Этот последний сюжет Ульянов опять-таки играет как комедию. Старый прием: жизнь обеспеченного класса глазами «естественного человека». Перебранка Тевье с надменным швейцаром, которому он тщетно пытается втолковать свое отцовство. Или чинный завтрак с лакеем и переменой блюд, за которым ёрзает Тевье, — всё классические комедийные ситуации. И Ульянов обыгрывает их, но как будто без прежнего победительного азарта. Как будто он притушил блеск глаз своего героя, умерил поток его красноречия: он играет как бы отзвук прежней полнокровной комедии. И не потому чтобы его Тевье так уж постарел. Он ведь, вообще говоря, не стареет, как не меняются и дочери. Речь идет не о бытовом правдоподобии. Это перемена более общая: из истории выкачан воздух. В воцарившемся вакууме неоткуда набрать полную грудь.
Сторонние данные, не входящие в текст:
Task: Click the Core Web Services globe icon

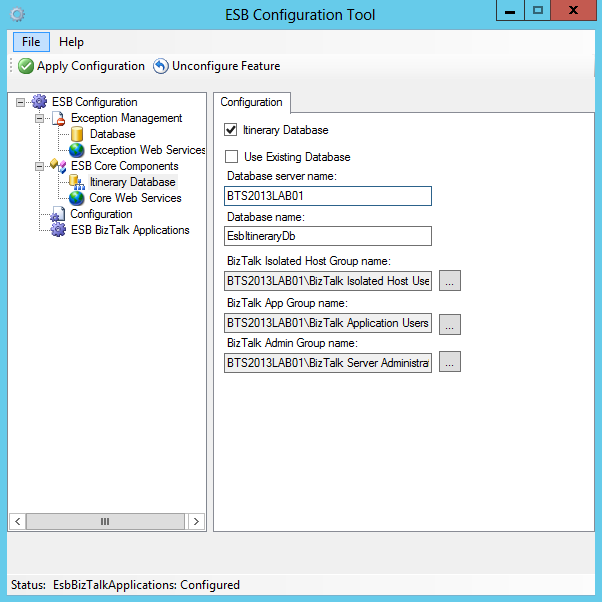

Фольклорный герой в неумолимо меняющемся историческом времени — таков Тевье у Ульянова. Времени надежд и времени утраченных иллюзий. Времени, за которым ему приходится тянуться, и времени, которое приходится собою подпирать, потому что у него нет своих устоев.
Туровская М. Михаил Ульянов играет Шолом-Алейхема // Туровская М. Памяти текущего мгновения. М.: Советский писатель, 1987.